The results of the first essay indicate that individual investors purchase stocks that increase
portfolio risk or volatility after a period of negative market returns. These results propose that
investors attribute these returns to themselves. Therefore, they are supporting a self-attribution
bias. Ergo, investors gamble with their winnings over the next investment session. This behavior
is consistent with the house money effect, which has not been before analyzed in the background
of the stock market. Inexperienced investors are particularly prone to this effect.
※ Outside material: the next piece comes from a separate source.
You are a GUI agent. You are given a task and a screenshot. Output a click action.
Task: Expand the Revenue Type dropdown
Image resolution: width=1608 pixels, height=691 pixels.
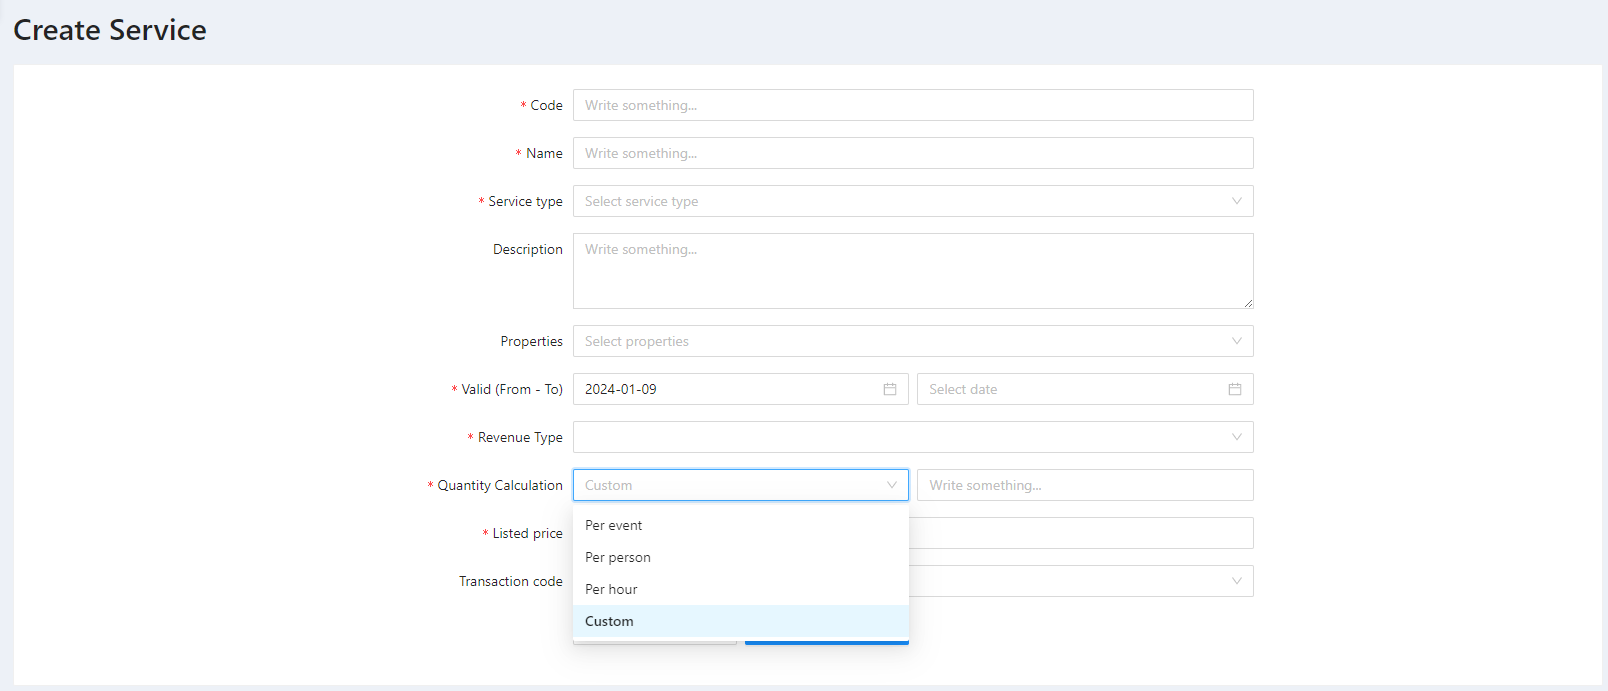pos(912,437)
The second essay investigates the effect of the outcome of the first investment on subsequent
risk-taking preferences, which has not been previously analyzed in the context of financial
markets. The database allows for analyses of new investors making their first stock market
investment. The results show that in first or subsequent investments the win effect is stronger. The
effect in the first investment situation results in higher volatility. Therefore, the result suggests that
realized money is more likely to be risked in the situation of the first stock than in the situation of
the other stocks.
The third essay, using a technique not before applied to research regarding momentum
asymmetry, shows that deviations from the holdings- or volume-based reference price, i.e., the socalled
capital gains overhang, can account for momentum. The results propose that after
accounting for the disposition effect, overconfidence and biased self-attribution are not able to
explain momentum asymmetry.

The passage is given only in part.